Lekarze odkryli cztery żywe pszczoły pod powieką kobiety. Żywiły się jej łzami. "Pierwszy przypadek na świecie"

Takiej diagnozy raczej nikt się nie spodziewał. Kobieta z Tajwanu trafiła do szpitala z silnym bólem spuchniętego oka. Wszyscy myśleli, że to zwykła infekcja. Okazało się, że pod jej powieką żyją cztery pszczoły, które karmią się łzami.
Zobacz wideo

29-letnia kobieta z Tajwanu, o imieniu He, trafiła do szpitala z mocno spuchniętym okiem. Podejrzewała u siebie zwykłą infekcję, ale takiej diagnozy raczej się nie spodziewała. Lekarz podczas badania odkrył bowiem cztery pszczoły, które żyły pod jej powieką. Żywiły się łzami kobiety.

Lekarze ze Szpitala Uniwersyteckiego Fooyin na Tajwanie przypadek 29-latki określili jako "pierwszy na świecie". Udało się im wyjąć wszystkie cztery żywe pszczoły z przewodu łzowego kobiety.

Widziałem coś, co wyglądało jak nogi owadów, więc powoli i pojedynczo wyciągałem je pod mikroskopem, starając się przy tym nie uszkodzić ich ciał

- The Guardian cytuje słowa dyrektora szpitala okulistycznego, doktora Hung Chi-ting.

Pszczoły pod powieką - jak to możliwe?

Skąd wzięły się pszczoły pod powieką kobiety? Prawdopodobnie miało to związek z grobem rodziny, którym kobieta się opiekuje. Któregoś dnia, podczas wyrywania chwastów, poczuła pod powieką obce ciało. Myślała, że to piasek, dlatego oczy przepłukała wodą i o sprawie zapomniała. W nocy jednak oko zaczęło jej puchnąć, do tego poczuła ostry, kłujący ból pod powieką.

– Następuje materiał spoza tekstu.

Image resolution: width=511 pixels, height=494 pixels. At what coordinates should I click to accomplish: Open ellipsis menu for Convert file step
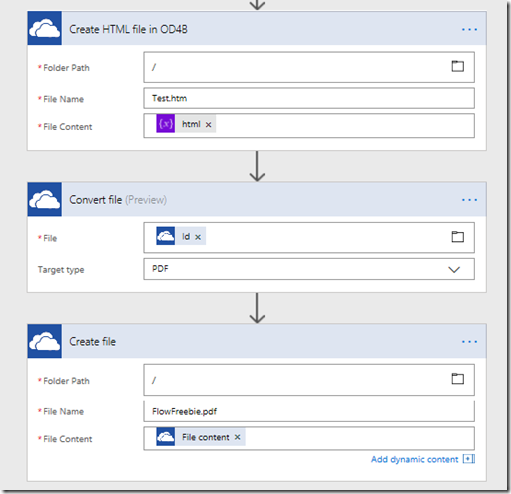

Następnego dnia rano 29-latka udała się do szpitala. Dr Hung Chi-ting podejrzewał u niej infekcję, ale kiedy spojrzał przez mikroskop, zobaczył drobne nogi pszczół, które wiły się w jej kanałach łzowych. Dzięki temu, że kobieta nie tarła oczu, nie uszkodziła sobie wzroku, a owady przeżyły.

"Pszczoły potowe"

Te małe pszczoły, znane jako Halictidae lub "pszczoły potowe", przyciąga głównie ludzki pot. Można spotkać je na całym świecie, przede wszystkim w górach i właśnie w pobliżu grobów. Zazwyczaj nie są agresywne, mogą użądlić tylko wtedy, gdy zostaną dotknięte.